Seven years after receiving a Medal of Valor, a Kansas City police officer reported to jail Friday to begin a 30-day sentence for repeatedly punching a handcuffed prisoner.
By CHRISTINE VENDEL
The Kansas City Star
Jackson County prosecutors charged Carl Counti, 39, on Friday with misdemeanor assault in connection with the Oct. 5 incident near 24th Street and Cypress Avenue that left the prisoner with a swollen and bruised face.
The criminal charge represented the result of negotiations between Counti’s attorneys and prosecutors. Once a deal was struck, the wheels of justice turned quickly.
About an hour after being charged, Counti pleaded guilty in Jackson County Circuit Court. A judge sentenced him to two years of probation, 100 hours of community service and 30 days of jail “shock time.” He must pay for his incarceration costs, complete an anger-management program and never work in law enforcement again.
Three co-workers accompanied him to the hearing along with his wife, who wept. Counti didn’t make a public statement. He simply agreed with the judge when she asked various questions about his plea.
At an afternoon news conference, Kansas City Police Chief Darryl Forté said the assault was not a reflection of the whole department.
“It is a reflection of one person who lost control under one circumstance,” he said.
Forté also noted that the prisoner didn’t file a complaint about the beating. Rather, a police supervisor discovered the excessive force during a routine internal review of videotape from a dashboard camera.
“We detected it,” Forté said. “We took immediate action and we did a thorough investigation.”
Other officers at the scene will not face criminal charges, but Forté said he still is reviewing the incident to see if any policies were violated.
The incident occurred after a police sergeant stopped a car that had been stolen at gunpoint. The driver tossed the keys at the sergeant while walking away.
Court records gave this account of what happened next:
The sergeant tried to stop the driver, Alfredo Guerrero-Ponce, 21, who allegedly punched the sergeant. Counti arrived and pointed his Taser at Ponce, but the stun gun wouldn’t fire when he wanted it to. The Taser then unexpectedly fired its probes, but no one was hit.
While resisting the officers, Ponce elbowed Counti in the mouth, chipping his tooth.
While down on the pavement, the sergeant tried to control Ponce’s head while Counti tried to handcuff Ponce, who continued to resist. Another officer helped hold down Ponce’s legs.
Ponce allegedly grabbed Counti’s Taser during the incident. Counti said the wires were touching his legs and he was afraid Ponce would activate the Taser, incapacitating him. He tried to pull his handgun from the holster, but he could not because it was caught on Ponce’s shirt. Counti then knocked the Taser from Ponce’s hand.
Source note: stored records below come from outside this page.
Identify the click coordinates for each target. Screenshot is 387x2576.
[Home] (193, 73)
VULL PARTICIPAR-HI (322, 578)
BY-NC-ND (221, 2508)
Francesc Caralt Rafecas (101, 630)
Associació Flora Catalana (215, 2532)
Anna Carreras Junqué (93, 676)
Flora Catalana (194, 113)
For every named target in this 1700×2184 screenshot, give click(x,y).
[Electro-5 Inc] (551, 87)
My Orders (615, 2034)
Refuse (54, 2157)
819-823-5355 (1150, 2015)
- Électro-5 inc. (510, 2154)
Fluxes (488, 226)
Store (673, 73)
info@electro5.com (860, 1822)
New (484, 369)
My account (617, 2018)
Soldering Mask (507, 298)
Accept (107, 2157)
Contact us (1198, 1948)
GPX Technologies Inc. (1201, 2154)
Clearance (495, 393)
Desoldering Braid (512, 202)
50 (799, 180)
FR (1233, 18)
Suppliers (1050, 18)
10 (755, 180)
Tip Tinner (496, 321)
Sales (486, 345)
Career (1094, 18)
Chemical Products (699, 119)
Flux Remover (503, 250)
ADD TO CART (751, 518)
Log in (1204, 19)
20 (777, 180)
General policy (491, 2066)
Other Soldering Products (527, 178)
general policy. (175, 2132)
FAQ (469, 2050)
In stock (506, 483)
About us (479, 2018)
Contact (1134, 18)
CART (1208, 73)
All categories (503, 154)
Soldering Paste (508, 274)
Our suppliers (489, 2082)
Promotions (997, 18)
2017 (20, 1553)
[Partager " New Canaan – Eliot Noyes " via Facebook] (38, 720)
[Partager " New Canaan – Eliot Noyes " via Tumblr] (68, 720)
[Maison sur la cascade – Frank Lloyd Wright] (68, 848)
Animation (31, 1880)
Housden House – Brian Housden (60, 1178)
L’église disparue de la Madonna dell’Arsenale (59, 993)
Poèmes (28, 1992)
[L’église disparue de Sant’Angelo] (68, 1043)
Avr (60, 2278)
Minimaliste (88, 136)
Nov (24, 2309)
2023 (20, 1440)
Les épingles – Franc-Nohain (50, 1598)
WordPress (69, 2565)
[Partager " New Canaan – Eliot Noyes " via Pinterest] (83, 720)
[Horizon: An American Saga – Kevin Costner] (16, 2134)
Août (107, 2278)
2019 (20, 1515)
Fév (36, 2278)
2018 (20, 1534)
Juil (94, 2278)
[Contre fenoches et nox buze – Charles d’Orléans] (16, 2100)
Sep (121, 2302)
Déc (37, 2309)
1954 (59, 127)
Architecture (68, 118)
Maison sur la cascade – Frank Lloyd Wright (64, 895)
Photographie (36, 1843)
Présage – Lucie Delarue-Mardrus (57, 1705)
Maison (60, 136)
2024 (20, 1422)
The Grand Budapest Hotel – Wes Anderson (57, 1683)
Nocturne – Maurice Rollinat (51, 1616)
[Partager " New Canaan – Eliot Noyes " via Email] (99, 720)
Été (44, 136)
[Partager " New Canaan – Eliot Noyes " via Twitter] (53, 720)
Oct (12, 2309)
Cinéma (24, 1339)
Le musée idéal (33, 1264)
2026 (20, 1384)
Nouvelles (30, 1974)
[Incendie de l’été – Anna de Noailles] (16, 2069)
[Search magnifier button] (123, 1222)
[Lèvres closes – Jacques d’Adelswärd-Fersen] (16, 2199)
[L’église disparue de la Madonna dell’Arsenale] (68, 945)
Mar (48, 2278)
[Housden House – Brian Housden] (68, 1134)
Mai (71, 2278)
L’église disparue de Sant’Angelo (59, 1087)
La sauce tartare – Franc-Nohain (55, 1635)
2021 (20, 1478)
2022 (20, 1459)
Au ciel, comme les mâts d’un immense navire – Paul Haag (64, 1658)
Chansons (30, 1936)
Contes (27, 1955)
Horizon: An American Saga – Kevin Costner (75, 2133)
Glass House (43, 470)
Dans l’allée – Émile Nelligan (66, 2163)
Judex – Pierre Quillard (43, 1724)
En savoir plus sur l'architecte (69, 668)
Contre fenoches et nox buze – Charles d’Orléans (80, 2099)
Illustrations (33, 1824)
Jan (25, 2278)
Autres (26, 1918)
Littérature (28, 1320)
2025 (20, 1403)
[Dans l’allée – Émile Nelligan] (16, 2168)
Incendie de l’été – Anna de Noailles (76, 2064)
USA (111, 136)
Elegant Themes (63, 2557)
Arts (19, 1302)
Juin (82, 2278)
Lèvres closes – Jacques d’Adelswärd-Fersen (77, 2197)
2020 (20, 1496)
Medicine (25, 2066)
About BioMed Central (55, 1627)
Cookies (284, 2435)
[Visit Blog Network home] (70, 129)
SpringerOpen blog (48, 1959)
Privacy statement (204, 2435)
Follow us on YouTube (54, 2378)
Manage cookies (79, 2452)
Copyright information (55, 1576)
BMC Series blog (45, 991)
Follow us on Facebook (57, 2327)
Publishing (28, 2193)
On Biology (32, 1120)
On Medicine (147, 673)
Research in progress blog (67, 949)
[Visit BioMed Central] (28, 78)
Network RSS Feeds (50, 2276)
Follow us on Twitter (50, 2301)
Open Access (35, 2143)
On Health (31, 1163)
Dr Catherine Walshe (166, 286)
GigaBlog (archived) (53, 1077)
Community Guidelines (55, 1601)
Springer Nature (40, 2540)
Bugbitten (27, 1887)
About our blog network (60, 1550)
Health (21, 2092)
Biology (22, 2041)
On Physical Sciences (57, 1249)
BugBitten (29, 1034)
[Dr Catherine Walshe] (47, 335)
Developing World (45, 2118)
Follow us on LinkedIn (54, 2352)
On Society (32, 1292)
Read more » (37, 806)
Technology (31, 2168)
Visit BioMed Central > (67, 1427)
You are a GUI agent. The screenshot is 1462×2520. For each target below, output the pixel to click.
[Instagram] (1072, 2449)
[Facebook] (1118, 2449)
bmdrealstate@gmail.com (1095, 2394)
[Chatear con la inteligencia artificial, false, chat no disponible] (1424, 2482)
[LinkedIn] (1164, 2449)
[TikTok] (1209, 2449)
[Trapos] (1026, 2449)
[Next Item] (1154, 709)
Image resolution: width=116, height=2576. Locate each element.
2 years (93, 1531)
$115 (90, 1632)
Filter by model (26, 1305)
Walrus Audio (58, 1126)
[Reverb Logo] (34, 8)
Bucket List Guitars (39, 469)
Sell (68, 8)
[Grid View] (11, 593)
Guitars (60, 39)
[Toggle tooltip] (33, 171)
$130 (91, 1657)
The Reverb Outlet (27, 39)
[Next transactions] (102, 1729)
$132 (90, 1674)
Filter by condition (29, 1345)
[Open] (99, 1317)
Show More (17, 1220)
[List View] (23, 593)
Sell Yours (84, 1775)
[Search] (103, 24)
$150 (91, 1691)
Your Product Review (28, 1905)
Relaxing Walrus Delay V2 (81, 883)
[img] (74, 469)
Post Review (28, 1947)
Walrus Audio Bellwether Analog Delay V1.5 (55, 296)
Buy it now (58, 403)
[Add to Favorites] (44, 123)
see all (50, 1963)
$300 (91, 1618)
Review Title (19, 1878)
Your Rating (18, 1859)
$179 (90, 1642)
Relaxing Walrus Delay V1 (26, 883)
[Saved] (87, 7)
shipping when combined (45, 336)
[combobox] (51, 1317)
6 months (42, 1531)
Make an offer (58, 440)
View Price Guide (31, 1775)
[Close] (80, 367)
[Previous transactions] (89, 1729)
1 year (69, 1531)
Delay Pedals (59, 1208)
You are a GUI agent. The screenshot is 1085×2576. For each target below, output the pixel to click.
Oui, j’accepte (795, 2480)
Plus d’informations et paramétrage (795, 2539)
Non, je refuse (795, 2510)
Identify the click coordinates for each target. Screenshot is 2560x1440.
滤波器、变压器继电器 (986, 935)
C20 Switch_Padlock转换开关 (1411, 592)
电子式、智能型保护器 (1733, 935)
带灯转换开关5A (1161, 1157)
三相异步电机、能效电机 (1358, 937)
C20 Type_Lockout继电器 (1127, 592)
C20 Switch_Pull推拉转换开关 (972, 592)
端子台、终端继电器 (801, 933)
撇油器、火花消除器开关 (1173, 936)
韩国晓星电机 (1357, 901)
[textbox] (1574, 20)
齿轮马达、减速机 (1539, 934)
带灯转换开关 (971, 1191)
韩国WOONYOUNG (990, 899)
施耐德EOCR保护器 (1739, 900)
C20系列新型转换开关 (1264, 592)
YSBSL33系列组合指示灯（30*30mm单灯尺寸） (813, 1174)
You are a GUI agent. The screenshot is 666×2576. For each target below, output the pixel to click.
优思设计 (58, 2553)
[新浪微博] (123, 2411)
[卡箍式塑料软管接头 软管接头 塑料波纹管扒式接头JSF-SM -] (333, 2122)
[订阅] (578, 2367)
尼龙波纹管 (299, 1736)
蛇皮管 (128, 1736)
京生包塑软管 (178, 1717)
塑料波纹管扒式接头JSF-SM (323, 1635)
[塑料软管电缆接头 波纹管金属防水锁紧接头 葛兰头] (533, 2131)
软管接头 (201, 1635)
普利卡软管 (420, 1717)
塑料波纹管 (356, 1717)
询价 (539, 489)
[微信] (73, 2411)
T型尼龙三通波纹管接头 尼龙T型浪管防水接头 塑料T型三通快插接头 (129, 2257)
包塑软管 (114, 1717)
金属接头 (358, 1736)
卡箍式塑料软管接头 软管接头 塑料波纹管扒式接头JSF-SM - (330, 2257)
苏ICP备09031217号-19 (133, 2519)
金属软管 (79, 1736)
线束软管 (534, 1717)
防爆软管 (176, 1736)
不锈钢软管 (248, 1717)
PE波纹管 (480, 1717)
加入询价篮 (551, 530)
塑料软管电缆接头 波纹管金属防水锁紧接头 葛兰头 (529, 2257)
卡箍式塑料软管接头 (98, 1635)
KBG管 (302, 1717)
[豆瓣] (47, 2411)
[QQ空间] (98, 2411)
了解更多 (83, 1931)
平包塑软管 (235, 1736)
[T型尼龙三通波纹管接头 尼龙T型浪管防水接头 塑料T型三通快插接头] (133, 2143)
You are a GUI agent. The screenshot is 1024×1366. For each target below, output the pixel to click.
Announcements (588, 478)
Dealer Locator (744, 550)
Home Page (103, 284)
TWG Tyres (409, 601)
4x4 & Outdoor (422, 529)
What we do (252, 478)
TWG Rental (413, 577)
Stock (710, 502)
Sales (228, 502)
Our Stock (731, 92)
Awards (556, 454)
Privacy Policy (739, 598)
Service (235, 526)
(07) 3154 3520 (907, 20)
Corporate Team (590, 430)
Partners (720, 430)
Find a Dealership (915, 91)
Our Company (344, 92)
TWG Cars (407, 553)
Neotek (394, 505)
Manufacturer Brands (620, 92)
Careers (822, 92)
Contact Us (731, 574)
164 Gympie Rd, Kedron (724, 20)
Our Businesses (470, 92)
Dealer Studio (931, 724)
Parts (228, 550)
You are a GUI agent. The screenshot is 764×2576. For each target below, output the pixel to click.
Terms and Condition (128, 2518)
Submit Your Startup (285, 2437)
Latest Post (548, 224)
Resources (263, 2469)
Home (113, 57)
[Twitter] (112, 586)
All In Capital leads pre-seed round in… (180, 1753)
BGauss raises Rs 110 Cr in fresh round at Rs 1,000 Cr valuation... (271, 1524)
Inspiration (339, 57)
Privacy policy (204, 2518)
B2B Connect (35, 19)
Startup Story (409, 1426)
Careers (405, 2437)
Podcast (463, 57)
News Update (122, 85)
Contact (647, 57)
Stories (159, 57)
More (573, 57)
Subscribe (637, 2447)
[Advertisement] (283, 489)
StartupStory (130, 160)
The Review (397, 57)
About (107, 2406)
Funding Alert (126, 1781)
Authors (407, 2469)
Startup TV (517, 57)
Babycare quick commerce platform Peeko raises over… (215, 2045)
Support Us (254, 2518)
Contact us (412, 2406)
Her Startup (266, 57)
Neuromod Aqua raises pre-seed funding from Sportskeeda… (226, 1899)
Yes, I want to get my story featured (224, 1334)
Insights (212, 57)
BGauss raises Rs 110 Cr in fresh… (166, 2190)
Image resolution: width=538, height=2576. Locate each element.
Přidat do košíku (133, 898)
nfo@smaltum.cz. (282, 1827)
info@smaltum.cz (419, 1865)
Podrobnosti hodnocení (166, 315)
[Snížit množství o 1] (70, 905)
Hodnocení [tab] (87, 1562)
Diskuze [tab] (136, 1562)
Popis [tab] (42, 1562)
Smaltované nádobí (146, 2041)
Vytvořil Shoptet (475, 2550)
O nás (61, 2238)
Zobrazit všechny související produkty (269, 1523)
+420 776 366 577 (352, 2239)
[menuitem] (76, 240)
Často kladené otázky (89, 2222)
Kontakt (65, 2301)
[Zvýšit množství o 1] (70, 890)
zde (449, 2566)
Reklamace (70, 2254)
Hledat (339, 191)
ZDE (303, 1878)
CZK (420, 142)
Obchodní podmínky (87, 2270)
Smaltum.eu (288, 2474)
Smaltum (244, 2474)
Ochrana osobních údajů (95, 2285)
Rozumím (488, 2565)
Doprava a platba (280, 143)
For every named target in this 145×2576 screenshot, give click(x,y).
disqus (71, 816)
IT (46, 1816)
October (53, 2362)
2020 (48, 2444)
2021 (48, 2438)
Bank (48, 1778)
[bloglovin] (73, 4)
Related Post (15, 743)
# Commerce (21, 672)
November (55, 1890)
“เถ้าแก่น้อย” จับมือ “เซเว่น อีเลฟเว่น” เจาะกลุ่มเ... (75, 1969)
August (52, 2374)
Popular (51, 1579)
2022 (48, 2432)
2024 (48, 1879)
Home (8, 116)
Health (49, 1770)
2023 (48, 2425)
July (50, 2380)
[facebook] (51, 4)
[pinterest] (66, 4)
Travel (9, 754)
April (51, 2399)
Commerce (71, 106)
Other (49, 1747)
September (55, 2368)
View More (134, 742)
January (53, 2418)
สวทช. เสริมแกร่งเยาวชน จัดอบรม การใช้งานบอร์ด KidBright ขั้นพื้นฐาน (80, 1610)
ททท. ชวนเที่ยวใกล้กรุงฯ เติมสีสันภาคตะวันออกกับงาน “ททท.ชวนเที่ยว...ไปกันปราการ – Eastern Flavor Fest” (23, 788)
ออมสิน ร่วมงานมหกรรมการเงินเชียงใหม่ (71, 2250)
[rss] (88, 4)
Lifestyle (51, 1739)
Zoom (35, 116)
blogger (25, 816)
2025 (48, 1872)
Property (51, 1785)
After officers got Ponce handcuffed, Counti kneeled on Ponce, who was face-down on the asphalt, moaning loudly.
“This is where this story should end,” Jackson County Prosecutor Jean Peters Baker said at the news conference. “But it did not.”
Counti said he struck Ponce six times because Ponce was trying to get up and had kicked another officer.
The officer who was kicked said she saw Counti punch Ponce in the face about 10 times.
Videotape released by prosecutors show more than a dozen blows.
The tape also shows Ponce’s relatives arriving at the scene. One of them asked, “Why are they hitting him?” according to an officer at the scene. Police told the relatives to step back, but two refused and were arrested for interfering.
Ponce later told a detective he wanted to apologize to officers. Prosecutors charged Ponce with robbery and tampering. He is awaiting trial.
Ponce’s criminal defense attorney attended Friday’s hearing and said Ponce supported the plea agreement.
Counti tendered his resignation Thursday, but it takes effect Dec. 2.
His attorneys, Dan Haus and J.R. Hobbs, released a statement noting that Counti served the city with 15 years of “exceptional service, including receiving the department’s highest award, the Medal of Valor.”
Counti was one of two officers who helped save the life of a paramedic shot in 2004 by a gunman who had lured first responders to his Grandview Road property by starting a fire. Counti and his partner returned gunfire to allow firefighters to retrieve the wounded paramedic.
Sgt. John Frazier, who once supervised Counti, said the October assault was “out of character.”
“He always did great work,” Frazier said. “His jacket is full of awards.”
Another officer was charged with assault in 1995 after he punched a handcuffed man and pounded his head into the concrete floor after the man kicked a metal gate into the officer’s head. That officer was sentenced to two years’ probation.